Rows for locating described items:
==============================
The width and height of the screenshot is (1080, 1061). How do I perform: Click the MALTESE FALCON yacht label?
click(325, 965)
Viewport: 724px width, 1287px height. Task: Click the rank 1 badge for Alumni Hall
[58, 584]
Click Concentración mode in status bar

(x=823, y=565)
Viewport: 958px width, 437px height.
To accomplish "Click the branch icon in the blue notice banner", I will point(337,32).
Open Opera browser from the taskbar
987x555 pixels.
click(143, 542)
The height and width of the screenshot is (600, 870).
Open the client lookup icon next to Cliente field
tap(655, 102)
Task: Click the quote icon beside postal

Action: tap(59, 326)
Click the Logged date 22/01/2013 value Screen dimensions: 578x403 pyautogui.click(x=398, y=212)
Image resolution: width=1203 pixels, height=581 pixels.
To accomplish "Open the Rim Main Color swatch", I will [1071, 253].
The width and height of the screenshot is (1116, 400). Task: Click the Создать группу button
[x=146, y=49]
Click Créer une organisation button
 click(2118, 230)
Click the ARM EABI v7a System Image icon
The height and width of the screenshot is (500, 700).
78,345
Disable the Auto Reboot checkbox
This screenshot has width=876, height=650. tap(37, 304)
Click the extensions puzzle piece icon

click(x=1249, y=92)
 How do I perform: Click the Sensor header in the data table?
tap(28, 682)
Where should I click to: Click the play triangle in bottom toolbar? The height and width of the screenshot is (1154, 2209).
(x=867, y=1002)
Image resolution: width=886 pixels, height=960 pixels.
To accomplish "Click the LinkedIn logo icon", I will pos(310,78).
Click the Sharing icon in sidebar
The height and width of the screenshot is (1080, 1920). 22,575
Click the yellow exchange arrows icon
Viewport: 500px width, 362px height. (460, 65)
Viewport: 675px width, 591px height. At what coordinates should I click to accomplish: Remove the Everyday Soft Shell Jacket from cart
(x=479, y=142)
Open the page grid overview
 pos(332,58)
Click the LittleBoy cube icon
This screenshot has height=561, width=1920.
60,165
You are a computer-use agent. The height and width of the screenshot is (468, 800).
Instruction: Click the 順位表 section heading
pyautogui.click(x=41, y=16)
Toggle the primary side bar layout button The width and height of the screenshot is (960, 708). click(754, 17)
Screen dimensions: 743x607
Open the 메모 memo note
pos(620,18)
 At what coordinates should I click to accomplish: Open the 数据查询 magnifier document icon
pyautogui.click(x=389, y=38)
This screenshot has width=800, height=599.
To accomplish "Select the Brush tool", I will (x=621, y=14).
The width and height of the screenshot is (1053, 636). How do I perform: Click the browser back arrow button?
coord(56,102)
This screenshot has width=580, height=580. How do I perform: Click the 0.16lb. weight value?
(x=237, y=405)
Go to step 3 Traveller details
==============================
§ **Task statement**:
Copy out every row above line by line, without changing a single character.

§ **Result for this task**:
The width and height of the screenshot is (1080, 1061). How do I perform: Click the MALTESE FALCON yacht label?
click(325, 965)
Viewport: 724px width, 1287px height. Task: Click the rank 1 badge for Alumni Hall
[58, 584]
Click Concentración mode in status bar

(x=823, y=565)
Viewport: 958px width, 437px height.
To accomplish "Click the branch icon in the blue notice banner", I will point(337,32).
Open Opera browser from the taskbar
987x555 pixels.
click(143, 542)
The height and width of the screenshot is (600, 870).
Open the client lookup icon next to Cliente field
tap(655, 102)
Task: Click the quote icon beside postal

Action: tap(59, 326)
Click the Logged date 22/01/2013 value Screen dimensions: 578x403 pyautogui.click(x=398, y=212)
Image resolution: width=1203 pixels, height=581 pixels.
To accomplish "Open the Rim Main Color swatch", I will [1071, 253].
The width and height of the screenshot is (1116, 400). Task: Click the Создать группу button
[x=146, y=49]
Click Créer une organisation button
 click(2118, 230)
Click the ARM EABI v7a System Image icon
The height and width of the screenshot is (500, 700).
78,345
Disable the Auto Reboot checkbox
This screenshot has width=876, height=650. tap(37, 304)
Click the extensions puzzle piece icon

click(x=1249, y=92)
 How do I perform: Click the Sensor header in the data table?
tap(28, 682)
Where should I click to: Click the play triangle in bottom toolbar? The height and width of the screenshot is (1154, 2209).
(x=867, y=1002)
Image resolution: width=886 pixels, height=960 pixels.
To accomplish "Click the LinkedIn logo icon", I will pos(310,78).
Click the Sharing icon in sidebar
The height and width of the screenshot is (1080, 1920). 22,575
Click the yellow exchange arrows icon
Viewport: 500px width, 362px height. (460, 65)
Viewport: 675px width, 591px height. At what coordinates should I click to accomplish: Remove the Everyday Soft Shell Jacket from cart
(x=479, y=142)
Open the page grid overview
 pos(332,58)
Click the LittleBoy cube icon
This screenshot has height=561, width=1920.
60,165
You are a computer-use agent. The height and width of the screenshot is (468, 800).
Instruction: Click the 順位表 section heading
pyautogui.click(x=41, y=16)
Toggle the primary side bar layout button The width and height of the screenshot is (960, 708). click(754, 17)
Screen dimensions: 743x607
Open the 메모 memo note
pos(620,18)
 At what coordinates should I click to accomplish: Open the 数据查询 magnifier document icon
pyautogui.click(x=389, y=38)
This screenshot has width=800, height=599.
To accomplish "Select the Brush tool", I will (x=621, y=14).
The width and height of the screenshot is (1053, 636). How do I perform: Click the browser back arrow button?
coord(56,102)
This screenshot has width=580, height=580. How do I perform: Click the 0.16lb. weight value?
(x=237, y=405)
Go to step 3 Traveller details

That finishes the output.